Work required: Below are the records; count how many of their lines carry "Expand" and give only the number.
-- Exercise inputs follows --
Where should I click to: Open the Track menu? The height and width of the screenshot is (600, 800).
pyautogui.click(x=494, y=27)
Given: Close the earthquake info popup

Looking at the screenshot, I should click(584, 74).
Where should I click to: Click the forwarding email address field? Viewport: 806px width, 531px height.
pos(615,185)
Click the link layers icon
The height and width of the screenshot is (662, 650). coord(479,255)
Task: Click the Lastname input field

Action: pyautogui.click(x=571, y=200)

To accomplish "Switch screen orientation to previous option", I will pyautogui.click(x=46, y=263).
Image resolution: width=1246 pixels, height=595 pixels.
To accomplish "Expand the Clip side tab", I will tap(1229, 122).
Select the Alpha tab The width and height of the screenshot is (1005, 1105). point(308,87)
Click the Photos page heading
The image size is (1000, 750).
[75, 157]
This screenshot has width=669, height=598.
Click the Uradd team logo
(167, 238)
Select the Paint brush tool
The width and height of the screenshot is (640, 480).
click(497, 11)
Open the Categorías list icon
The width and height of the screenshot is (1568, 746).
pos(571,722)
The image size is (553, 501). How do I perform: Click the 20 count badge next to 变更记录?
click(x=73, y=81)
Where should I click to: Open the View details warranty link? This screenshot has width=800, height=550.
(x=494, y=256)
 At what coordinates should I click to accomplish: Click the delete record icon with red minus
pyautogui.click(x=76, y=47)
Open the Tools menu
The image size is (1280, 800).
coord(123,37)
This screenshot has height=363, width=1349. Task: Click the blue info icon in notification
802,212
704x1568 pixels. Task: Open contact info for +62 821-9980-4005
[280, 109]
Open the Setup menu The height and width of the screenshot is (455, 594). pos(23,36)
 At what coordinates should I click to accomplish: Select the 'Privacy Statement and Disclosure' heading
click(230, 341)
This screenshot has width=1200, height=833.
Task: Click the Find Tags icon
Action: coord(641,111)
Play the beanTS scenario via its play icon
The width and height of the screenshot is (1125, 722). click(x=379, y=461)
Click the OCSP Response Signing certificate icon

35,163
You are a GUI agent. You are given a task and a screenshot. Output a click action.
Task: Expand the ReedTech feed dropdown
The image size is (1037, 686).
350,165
-- Exercise inputs concluded --
Response for this exercise: 2